> Request
Rewrite the lines from the one containing "828x947 pixels." through the one containing "click(700, 50)" as a JSON list of strings, one string per line, skipping any blank lines.

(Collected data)
start
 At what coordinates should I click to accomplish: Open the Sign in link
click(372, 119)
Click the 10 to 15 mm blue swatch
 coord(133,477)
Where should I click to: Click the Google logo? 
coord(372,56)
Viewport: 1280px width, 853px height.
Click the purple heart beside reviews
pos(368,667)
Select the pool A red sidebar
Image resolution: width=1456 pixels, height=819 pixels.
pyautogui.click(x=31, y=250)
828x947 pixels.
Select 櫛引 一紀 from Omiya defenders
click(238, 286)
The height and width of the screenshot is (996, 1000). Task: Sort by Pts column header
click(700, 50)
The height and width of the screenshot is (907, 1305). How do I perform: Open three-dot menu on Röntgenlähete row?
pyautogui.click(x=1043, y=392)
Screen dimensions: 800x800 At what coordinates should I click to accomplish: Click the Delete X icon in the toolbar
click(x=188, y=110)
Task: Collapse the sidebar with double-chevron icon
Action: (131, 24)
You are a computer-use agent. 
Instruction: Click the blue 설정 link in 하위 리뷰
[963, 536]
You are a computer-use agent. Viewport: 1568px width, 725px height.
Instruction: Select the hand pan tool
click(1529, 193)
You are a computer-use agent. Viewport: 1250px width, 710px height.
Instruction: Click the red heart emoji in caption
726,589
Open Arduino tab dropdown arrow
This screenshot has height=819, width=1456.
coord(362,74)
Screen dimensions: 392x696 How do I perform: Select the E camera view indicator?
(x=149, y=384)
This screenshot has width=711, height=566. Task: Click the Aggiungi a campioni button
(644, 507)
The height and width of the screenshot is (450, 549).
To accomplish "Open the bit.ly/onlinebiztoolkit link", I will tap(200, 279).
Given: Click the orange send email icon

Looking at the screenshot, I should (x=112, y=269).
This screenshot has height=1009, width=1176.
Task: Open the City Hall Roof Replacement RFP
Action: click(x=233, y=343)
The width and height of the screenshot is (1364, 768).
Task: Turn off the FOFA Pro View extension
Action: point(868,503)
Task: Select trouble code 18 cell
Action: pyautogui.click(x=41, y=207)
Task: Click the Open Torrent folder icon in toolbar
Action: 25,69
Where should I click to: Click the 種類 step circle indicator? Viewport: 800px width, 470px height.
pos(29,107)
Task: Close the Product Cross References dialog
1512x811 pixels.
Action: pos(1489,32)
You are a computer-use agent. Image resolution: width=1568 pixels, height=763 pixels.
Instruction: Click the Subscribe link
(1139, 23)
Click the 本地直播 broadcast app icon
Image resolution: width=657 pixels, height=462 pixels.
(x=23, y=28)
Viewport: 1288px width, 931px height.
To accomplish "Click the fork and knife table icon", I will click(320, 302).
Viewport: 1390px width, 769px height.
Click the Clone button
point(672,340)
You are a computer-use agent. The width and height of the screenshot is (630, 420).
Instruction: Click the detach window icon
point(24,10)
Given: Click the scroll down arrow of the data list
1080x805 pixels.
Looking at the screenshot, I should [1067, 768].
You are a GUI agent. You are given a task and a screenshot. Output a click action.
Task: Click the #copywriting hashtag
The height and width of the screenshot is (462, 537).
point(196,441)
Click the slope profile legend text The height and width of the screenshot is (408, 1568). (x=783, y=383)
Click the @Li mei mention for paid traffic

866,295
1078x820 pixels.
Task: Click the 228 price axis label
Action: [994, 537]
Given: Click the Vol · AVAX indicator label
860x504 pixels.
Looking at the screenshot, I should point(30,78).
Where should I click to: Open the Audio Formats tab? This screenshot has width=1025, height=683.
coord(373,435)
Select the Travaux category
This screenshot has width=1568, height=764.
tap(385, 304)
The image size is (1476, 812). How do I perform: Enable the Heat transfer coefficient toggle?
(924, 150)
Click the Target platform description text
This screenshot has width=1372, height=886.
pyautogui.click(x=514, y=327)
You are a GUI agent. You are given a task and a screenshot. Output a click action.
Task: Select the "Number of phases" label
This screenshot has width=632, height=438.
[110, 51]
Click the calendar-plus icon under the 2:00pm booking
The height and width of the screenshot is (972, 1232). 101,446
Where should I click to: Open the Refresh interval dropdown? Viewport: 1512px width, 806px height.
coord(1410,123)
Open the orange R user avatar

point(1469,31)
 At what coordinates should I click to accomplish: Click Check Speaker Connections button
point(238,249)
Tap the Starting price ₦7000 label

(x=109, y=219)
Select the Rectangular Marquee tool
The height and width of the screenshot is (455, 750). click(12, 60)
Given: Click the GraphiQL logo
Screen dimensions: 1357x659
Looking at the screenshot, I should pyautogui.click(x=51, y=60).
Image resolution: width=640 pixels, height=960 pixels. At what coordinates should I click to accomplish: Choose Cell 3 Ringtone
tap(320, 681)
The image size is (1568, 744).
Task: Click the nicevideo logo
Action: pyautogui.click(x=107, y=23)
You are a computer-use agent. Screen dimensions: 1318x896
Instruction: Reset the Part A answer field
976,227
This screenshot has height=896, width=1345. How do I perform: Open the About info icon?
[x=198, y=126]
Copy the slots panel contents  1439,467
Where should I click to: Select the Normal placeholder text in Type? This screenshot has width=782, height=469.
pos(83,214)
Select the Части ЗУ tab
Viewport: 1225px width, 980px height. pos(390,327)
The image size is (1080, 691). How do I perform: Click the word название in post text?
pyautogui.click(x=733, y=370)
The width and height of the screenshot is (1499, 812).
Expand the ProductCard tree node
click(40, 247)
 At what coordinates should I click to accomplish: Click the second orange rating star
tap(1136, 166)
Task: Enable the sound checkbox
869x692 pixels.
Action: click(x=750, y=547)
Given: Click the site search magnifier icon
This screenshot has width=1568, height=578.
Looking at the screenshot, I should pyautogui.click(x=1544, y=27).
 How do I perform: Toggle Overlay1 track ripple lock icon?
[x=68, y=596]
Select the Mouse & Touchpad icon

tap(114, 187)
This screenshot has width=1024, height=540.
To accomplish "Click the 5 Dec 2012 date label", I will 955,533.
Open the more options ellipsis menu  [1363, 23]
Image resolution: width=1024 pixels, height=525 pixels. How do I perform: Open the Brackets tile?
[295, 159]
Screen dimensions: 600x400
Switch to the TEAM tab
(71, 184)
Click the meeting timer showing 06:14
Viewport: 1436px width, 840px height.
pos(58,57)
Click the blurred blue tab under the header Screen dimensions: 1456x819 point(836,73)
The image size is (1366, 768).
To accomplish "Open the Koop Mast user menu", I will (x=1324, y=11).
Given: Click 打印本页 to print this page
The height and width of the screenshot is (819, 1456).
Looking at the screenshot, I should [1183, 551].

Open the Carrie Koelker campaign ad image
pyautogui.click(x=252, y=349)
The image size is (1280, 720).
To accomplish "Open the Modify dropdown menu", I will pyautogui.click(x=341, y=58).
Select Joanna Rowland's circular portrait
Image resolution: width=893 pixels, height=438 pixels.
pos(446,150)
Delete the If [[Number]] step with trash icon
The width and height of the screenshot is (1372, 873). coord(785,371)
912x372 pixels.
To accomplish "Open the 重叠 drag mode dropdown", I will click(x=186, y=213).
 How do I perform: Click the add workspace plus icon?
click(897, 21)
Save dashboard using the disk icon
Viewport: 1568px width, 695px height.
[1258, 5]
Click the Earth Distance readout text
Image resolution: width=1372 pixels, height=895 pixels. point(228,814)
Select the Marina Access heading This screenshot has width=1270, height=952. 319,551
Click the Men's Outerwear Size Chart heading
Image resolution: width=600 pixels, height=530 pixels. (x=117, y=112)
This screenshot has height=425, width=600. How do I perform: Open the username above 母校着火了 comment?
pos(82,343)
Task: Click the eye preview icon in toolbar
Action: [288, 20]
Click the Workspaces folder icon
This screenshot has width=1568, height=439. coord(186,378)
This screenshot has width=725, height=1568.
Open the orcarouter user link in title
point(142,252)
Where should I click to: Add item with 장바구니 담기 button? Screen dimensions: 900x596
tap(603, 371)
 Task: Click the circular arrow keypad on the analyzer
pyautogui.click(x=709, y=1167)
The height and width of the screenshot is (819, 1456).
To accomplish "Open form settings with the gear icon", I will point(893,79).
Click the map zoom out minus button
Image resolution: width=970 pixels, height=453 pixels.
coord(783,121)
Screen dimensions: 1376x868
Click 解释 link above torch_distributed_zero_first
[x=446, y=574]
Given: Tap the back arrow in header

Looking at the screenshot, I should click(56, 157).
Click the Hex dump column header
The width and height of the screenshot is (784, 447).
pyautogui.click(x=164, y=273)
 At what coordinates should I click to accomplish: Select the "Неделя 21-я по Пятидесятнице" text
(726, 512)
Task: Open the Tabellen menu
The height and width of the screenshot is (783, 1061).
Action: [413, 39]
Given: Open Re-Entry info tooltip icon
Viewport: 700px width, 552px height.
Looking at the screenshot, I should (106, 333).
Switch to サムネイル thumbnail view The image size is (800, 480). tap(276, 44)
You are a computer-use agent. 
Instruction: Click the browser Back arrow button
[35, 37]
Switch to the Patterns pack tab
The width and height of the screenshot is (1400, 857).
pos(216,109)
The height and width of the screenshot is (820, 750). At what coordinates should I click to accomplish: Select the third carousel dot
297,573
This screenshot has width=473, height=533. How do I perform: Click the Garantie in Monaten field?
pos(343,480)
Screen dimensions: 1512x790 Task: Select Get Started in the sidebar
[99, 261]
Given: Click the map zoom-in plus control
end
> Complete output
[
  "828x947 pixels.",
  "Select 櫛引 一紀 from Omiya defenders",
  "click(238, 286)",
  "The height and width of the screenshot is (996, 1000). Task: Sort by Pts column header",
  "click(700, 50)"
]